Crime and corruption runs rampant in the Philippines, according to Erik Matti’s On the Job. Inspired by real-life events, the film traces the outrageously illegal activities of an unholy mixture of political and military authorities, who conspired to release prisoners on leave so they could cary out contract killings.
It sounds too awful to be true, but in the hands of Matti and company, it’s all too convincing. Structured as an action thriller, the film follows two parallel storylines that keep colliding against with one another with increasingly violent results. Francis Coronel Jr. (Piolo Pascual) is a rising star in the National Bureau of Investigation (NBI), a branch of the Department of Justice. He’s aware that his rise is due, at least in part, to his father-in-law, a powerful politician. When Francis is assigned to take over the homicide investigation of a police officer, he butts heads with Sergeant Acosta (Joey Marquez), a local detective who is fed up with continued corruption in (and interference from ) high levels of government. Acosta is aware of Francis’ connections; for his part, Francis ignores his nagging conscience, telling himself that he’s doing so for the sake of his wife Nicky.

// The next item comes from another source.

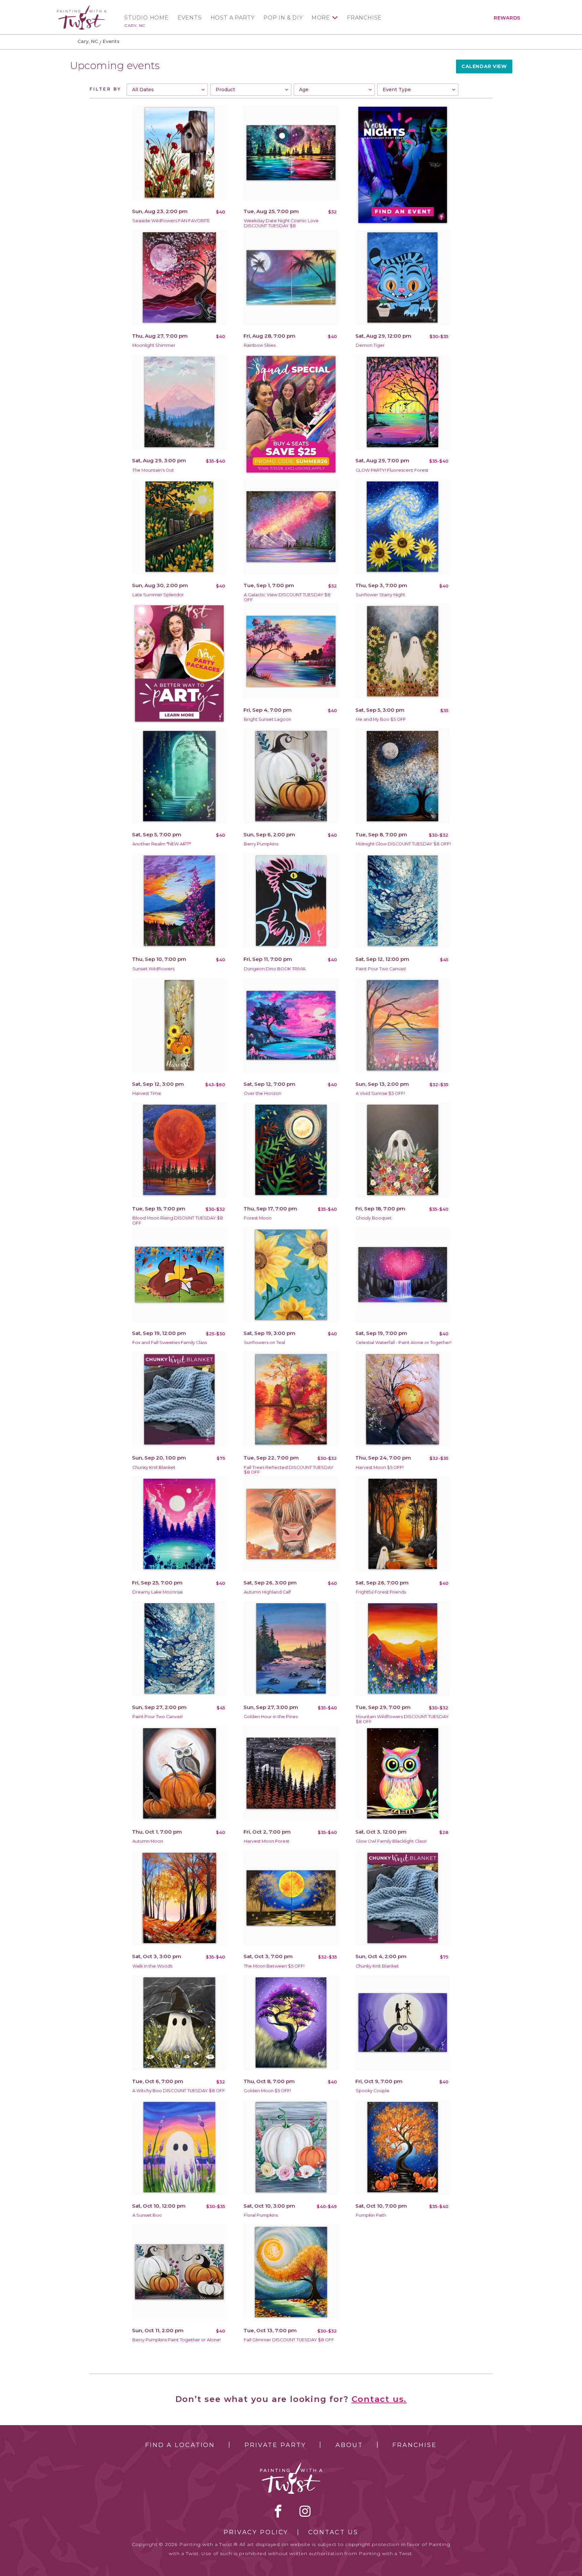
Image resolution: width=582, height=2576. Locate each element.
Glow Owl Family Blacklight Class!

Meanwhile, in prison, the aging Tatang (Joel Torre) begins the process of training a promising young inmate in the ways of trained assassins, giving him counsel in dealing with the prison guards, who facilitate their frequent one-day releases in and out of the secured facilities. as well their “middleman.” a dispassionate woman named Thelma. The killers enjoy fringe benefits not accorded other prisoners in the overly crowded facilities — money, chiefly, but also time to spend with their families — so Tatang is none too happy when he learns that his ‘contract assassin’ days will come to a close as soon as he is paroled. His earnings have made it possible for his daughter to pay tuition and attend law school, and also give money to his wife on a regular basis. If Tatang is unhappy, his wife is doubly so.
Using the homicide investigation as a fulcrum to examine Filipino society, Matti provides an eye-opening look that is none too appealing. The gulf between the rich and the poor is stark; Tatang’s family lives in exceedingly modest surroundings that are threadbare at best, in a vast neighborhood that seems to encompass half the city. Among the rich and powerful, ordering executions appears to be second nature, a handy method to eliminate opponents and other distractions from the real job: running the country.

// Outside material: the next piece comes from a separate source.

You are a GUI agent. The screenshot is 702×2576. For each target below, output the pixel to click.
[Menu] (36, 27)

The idea of putting the job first also dictates the conduct of the inmates who carry out the cold-blooded murders. As the “middleman” explains to Tatang, convicts never turn down jobs; they have no choice, plus they need the money. In such desperate straits, they never cause any trouble. They’re the perfect stool pigeons, except they can be used over and over again because the corrupt prison system, from the wardens on down, covers up all incriminating evidence.
It all sounds rather depressing, but Matti juices things up by staging the street killing sequences with great verve and ambition. That lends verisimilitude and authenticity, cinematic as it sounds and plays, to a film that is rife with anger about the society and system of government that not only tolerates, but encourages such corruption and criminality.
The film made its U.S. premiere at Fantastic Fest in Austin. It opens in select theaters on Friday, September 27.